Material shown:

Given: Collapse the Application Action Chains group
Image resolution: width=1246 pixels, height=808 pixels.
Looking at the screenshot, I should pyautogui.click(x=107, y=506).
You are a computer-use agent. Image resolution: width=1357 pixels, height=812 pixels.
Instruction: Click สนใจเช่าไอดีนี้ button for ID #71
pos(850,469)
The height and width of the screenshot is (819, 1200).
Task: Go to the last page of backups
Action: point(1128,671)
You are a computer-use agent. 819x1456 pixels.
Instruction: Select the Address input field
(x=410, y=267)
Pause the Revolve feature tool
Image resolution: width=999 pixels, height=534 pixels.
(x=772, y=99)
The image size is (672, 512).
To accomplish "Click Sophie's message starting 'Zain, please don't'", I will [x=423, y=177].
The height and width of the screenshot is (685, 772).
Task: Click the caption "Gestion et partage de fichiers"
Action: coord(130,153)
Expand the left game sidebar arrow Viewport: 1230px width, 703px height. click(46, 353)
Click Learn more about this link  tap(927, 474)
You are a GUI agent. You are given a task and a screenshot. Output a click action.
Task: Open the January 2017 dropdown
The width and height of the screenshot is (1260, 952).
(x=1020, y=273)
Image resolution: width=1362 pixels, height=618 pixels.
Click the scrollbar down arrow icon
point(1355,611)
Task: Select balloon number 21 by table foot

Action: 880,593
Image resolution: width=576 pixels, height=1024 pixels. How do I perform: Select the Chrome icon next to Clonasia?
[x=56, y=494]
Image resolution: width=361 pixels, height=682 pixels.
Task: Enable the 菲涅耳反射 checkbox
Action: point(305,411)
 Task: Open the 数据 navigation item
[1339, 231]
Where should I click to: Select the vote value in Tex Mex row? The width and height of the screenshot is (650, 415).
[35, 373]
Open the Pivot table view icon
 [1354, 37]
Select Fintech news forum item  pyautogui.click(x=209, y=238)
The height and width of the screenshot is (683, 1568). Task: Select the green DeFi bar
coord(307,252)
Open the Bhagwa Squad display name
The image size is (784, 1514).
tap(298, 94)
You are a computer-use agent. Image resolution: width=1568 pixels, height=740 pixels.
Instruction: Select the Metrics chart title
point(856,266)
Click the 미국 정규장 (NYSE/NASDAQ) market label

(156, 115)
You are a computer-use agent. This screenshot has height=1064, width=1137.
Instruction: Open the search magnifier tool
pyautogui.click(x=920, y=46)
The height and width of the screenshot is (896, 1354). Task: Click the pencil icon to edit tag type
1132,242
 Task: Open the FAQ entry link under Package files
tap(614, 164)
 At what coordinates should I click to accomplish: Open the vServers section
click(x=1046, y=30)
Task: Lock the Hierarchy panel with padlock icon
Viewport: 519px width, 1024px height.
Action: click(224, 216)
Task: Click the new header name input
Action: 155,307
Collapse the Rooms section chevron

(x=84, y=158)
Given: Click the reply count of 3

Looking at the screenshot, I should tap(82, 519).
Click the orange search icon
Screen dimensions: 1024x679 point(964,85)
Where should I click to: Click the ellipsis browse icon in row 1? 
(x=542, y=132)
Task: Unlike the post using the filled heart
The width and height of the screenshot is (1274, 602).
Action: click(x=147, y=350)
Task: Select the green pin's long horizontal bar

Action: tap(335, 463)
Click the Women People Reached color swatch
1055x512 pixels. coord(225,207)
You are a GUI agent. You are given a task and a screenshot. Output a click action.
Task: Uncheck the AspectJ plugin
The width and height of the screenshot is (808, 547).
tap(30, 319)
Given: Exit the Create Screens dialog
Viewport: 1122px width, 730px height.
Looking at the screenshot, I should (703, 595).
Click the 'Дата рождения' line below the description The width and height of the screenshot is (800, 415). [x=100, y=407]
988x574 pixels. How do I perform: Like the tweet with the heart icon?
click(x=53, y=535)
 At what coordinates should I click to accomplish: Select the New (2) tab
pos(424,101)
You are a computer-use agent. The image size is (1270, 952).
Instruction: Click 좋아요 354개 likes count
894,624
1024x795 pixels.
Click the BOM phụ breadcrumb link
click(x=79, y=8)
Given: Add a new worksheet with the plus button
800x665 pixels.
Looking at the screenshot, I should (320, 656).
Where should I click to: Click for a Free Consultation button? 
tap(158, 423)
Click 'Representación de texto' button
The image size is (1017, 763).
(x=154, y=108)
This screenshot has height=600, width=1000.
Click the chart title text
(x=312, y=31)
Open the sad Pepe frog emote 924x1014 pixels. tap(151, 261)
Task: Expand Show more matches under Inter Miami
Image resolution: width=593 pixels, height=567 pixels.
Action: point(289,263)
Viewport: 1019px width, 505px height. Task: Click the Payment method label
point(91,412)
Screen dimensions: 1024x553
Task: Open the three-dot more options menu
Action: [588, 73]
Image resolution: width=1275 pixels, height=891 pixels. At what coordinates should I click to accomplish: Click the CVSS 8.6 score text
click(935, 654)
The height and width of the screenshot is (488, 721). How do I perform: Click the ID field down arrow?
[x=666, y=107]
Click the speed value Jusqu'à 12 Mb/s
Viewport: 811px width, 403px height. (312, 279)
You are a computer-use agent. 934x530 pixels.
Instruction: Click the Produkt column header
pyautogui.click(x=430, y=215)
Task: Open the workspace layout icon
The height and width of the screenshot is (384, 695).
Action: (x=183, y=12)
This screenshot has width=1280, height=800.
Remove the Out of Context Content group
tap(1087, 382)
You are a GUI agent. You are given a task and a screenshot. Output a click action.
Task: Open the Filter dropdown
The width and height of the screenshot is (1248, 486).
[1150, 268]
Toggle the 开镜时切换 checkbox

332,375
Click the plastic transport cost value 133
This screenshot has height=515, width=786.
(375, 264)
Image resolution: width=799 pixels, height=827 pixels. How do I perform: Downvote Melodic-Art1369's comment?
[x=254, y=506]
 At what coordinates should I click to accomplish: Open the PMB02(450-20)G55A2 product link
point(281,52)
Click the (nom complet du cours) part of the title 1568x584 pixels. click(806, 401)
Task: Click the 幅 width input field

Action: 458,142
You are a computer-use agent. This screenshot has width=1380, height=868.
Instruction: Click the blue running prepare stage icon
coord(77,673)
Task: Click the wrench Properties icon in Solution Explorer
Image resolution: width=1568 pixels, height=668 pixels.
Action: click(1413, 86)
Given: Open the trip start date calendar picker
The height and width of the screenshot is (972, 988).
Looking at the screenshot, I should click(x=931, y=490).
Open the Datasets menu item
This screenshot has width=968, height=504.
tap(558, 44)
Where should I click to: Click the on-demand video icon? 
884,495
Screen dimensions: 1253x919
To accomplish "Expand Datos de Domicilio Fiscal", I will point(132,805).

Work instructions: Using the entries above, give again exactly the lines from the line holding "Task: Unlike the post using the filled heart" through the line holding "Given: Add a". Include both end lines and nothing else.

Exercise solution:
Task: Unlike the post using the filled heart
The width and height of the screenshot is (1274, 602).
Action: click(x=147, y=350)
Task: Select the green pin's long horizontal bar

Action: tap(335, 463)
Click the Women People Reached color swatch
1055x512 pixels. coord(225,207)
You are a GUI agent. You are given a task and a screenshot. Output a click action.
Task: Uncheck the AspectJ plugin
The width and height of the screenshot is (808, 547).
tap(30, 319)
Given: Exit the Create Screens dialog
Viewport: 1122px width, 730px height.
Looking at the screenshot, I should (703, 595).
Click the 'Дата рождения' line below the description The width and height of the screenshot is (800, 415). [x=100, y=407]
988x574 pixels. How do I perform: Like the tweet with the heart icon?
click(x=53, y=535)
 At what coordinates should I click to accomplish: Select the New (2) tab
pos(424,101)
You are a computer-use agent. The image size is (1270, 952).
Instruction: Click 좋아요 354개 likes count
894,624
1024x795 pixels.
Click the BOM phụ breadcrumb link
click(x=79, y=8)
Given: Add a new worksheet with the plus button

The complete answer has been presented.